The potential of RNAi-based treatments to modify the host response to respiratory virus infections has been extensively studied. In 2004 and 2005 several high-profile papers were published in which synthesized siRNAs or expressed shRNAs were used to inhibit the influenza A virus[92,93], severe acute respiratory syndrome (SARS) coronavirus[94], respiratory syncytial virus[4,94] and parainfluenza virus in animal models[4]. These studies showed both the promise and potential pitfalls of RNAi as a therapeutic strategy. Although the respiratory tract is readily accessible using topical or aerosol delivery techniques available in the clinic, several years of basic and clinical studies in the field of gene therapy have humbled investigators. These studies used a number of well-conceived viral and non-viral delivery techniques to treat monogenetic disorders such as cystic fibrosis, but the treatments were hindered by the physical barriers posed by the epithelial cells themselves, in addition to their secretions and host defence mechanisms[95,96]. In principle, delivery of RNAi oligonucleotides might pose a less significant challenge than expression plasmids or other genetic payloads as oligonucleotides need only enter the cytoplasm of surface cells to function.
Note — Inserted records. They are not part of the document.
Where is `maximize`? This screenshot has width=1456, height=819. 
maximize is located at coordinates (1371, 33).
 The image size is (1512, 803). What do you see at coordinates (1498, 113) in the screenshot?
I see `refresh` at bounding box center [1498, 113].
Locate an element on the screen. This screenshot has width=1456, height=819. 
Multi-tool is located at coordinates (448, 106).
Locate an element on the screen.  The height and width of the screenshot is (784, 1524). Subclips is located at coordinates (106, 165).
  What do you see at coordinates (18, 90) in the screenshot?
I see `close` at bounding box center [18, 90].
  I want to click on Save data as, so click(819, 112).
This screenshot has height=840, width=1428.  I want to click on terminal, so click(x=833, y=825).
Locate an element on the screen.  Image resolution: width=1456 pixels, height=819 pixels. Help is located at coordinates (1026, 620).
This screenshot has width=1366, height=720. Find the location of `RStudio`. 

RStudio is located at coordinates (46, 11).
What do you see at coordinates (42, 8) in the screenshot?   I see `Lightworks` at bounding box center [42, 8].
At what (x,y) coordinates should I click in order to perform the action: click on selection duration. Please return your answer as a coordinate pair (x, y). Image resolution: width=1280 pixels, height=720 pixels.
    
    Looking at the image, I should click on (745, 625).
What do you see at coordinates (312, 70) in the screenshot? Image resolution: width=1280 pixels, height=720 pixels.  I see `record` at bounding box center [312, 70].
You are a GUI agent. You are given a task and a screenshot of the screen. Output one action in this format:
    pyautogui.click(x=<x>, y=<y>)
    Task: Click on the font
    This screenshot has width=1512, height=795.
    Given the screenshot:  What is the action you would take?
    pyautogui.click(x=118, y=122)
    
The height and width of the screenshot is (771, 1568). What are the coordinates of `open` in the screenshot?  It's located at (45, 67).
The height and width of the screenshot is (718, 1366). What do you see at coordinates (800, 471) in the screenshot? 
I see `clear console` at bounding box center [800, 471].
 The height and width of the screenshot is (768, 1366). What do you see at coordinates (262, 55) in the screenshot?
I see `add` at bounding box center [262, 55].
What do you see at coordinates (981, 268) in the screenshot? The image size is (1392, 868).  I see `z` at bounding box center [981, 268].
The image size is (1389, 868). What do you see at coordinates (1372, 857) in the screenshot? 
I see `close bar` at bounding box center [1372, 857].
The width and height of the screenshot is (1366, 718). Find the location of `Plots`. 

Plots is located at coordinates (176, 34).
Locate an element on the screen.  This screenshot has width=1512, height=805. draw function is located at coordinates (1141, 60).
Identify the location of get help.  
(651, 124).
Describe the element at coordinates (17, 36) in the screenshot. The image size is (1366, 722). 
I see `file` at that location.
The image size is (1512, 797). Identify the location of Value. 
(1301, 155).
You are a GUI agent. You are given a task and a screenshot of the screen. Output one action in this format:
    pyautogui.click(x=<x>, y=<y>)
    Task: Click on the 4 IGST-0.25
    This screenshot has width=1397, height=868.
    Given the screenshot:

In addition, the mucosal surface of the airways and alveoli are active sites of innate and adaptive immunity, and RNAi delivery vectors or RNAi oligonucleotides may elicit immunologic responses. In the context of anti-infection RNAi strategies, immunostimulation confounded the early preclinical results[5,6,32], and possibly the ongoing clinical data[97].

In addition to targeting the gene products of respiratory viruses, several groups have used siRNA technology to knock down expression of host gene products or reporter genes in the respiratory tract in animal models. To date, the animal studies have shown little efficacy[95] and poor delivery has also been demonstrated in vitro when fully differentiated cell models were studied. In short, effective RNAi activity requires the application of siRNAs before the development of a well-differentiated epithelial barrier[96]. Thus, efficient delivery remains an important hurdle to overcome as clinical studies are developed.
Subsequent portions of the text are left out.